Due to the binary nature and the small number of our features and the limited number of observations in our test sets we did not manage to fit a smooth calibration curve. However, we were still able to define adequate upper and lower boundaries for our model outputs with a reasonable correlation between predicted and observed probabilities within those limits. As we add more features and more auditing data in the future the calibration curve will improve as well. Our data set was heavily biased by the Roche/Genentech product portfolio [18] with an overrepresentation of US-located sites conducting oncology studies. Our quality professionals were consistently reporting cultural differences in GCP implementations, which we can neither confirm nor deny due to the under-representation of non-western countries in our data set. Our analysis could definitely be improved if our training data set was more balanced.

Furthermore, building a consistent data set spanning 8 years merging data from many different internal data sources was quite challenging and the result was a compromise of keeping as many observations as possible and limiting the amount of missing feature values (see ESM Fig. 2). We will be able to assess additional features to the models as we continue our effort to gather a more complete data set as listed below, but which was not available at the time of this analysis.

Proposed Strategies to Improve the Model

We used the data available as noted in ESM Table 1 as this data was readily available. In an ongoing effort to improve our modeling strategy, we will add new features to each of the CIF models with data not available at the time of this project, which could include the following:

  • ICF complexity and length,

  • Total number of subject re-consents,

  • Delays in approvals from IRB/IEC of the consent forms,

  • Number of translations for each consent form,

  • System and study design complexity (number of eCRF pages and system interfaces with vendors),

  • Complexity of dosing regimen,

  • Site and study staff turnover.

Calling for Cross-Company Collaboration and Data Sharing

Robust and data-driven quality assurance for clinical trials is a common interest across the pharmaceutical industry. However, the limited quality data sets of each individual company rarely provides enough signal for a consolidated risk analysis. Our analysis could greatly be improved if we had access to quality and operational data from other sponsors and would like to encourage sharing of non-competitive quality data in the GCP space.

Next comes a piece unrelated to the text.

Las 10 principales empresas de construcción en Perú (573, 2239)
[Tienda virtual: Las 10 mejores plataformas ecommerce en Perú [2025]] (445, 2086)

We believe that collaboration and access to data from other sponsors could support further validation of our model. It would confirm or dismiss the hypothesis that clinical quality issues can be predicted, despite the inherent randomness and noise of clinical trials quality and operational data.

Although data sharing across sponsors remains fairly restricted [19], initiatives such as TransCelerate Placebo Standard of Care (PSoC) [20] have demonstrated value in a variety of use cases. In an upcoming collaboration with TransCelerate/Roche representatives and other pharmaceutical sponsors, we will propose a business use case to share historical clinical quality and operational study data. It would for example enable participating sponsors to further validate statistical models for clinical quality, contributing to enhanced patient safety and smart clinical trials execution.

Conclusion

In this paper we laid the foundation for GCP quality risk modeling showing that even with a small data set at hand we could lay out the groundwork for a data-driven GCP risk assessment. Augmenting our internal data sets and cross-industry data-sharing initiatives can make this approach even more valuable. The model is now being piloted by Quality Program Leads at Roche/Genentech to complement our study/site risk assessment. This is part of a broader effort at Roche/Genentech Product Quality to leverage advanced analytics to augment and complement traditional clinical QA approaches. With regards to the model itself, there are plans to enhance it in the coming months (see “Proposed Strategies to Improve the Model” section). We will also submit a business use case through TransCelerate for sharing non-competitive operational and quality data while strengthening our collaboration with other pharmaceutical sponsors in this area.